According to the Associated Press, Mr. Trump is "eager" to meet with Putin "with full diplomatic bells and whistles," but many in the Trump administration think it's best to maintain distance amid the ongoing investigation into Russia's meddling in the U.S. elections.

Burns, who served as the U.S. ambassador to Russia from 2005 to 2008 and retired from the State Department in 2014 as deputy secretary of state, shed light on Putin and why he aims to "chip away at American influence."

"I think Putin has a very combustible combination of grievance and insecurity and ambition. A lot of his worldview was shaped by the experience of Russia in the 1990s, the sense that Russia, which was then flat on its back economically, was being taken advantage of by the U.S. and the rest," Burns said. "And that the U.S. in that period reinforced an international order, from Putin's point of view, that constrained Russia, denied it what he thinks is the entitlement of a major power, which is his sphere of influence in the former Soviet space and gave license to the U.S. and other countries to question Putin's very tough authoritarian rule inside Russia itself. So as a result of that, Putin's conclusion is that the way to ensure Russia' major power status is chip away at American influence and also point to external threats – to say to Russians, it's the United States that's trying to keep us down and I'm the person who can stand up to them."

Burns said there was "a serious effort" by the U.S. to understand and help the Russians during the dissolution of the Soviet Union, but "the basic problem was a Russia that was going through a really difficult period, and there was a sense of humiliation that you couldn't escape."

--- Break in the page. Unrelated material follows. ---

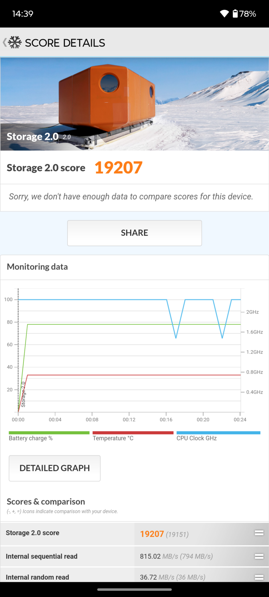Expand the Internal sequential read row
The width and height of the screenshot is (269, 597).
pyautogui.click(x=259, y=556)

Now the president of the Carnegie Endowment for International Peace, Burns said Mr. Trump needs to address the Russian hacking efforts first – "a very serious assault on our democratic system" – as well as continuing concerns over Russia's role in Ukraine and Syria.

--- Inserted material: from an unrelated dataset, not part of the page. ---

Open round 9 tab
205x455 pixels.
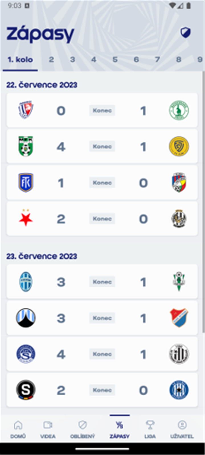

On Monday night, the White House released a stern warning to Syrian President Bashar al-Assad claiming it had "potential" evidence that Syria was preparing another chemical weapons attack against its own people. Russia responded Tuesday, with the Kremlin spokesman telling reporters that Moscow considers "such threats against the Syrian leadership to be unacceptable."

According to Reuters, Assad also visited a Russian air base in western Syria on Tuesday.

"He's showing off. He's a thug," Burns said. "He's trying to demonstrate that he can get away with the subjugation of his people, having consolidated control in the western part of his country, most of it. He's determined to try to do it in the east as well."

There's "an awful lot at stake" in Syria, Burns said, adding, "it's a very combustible situation right now."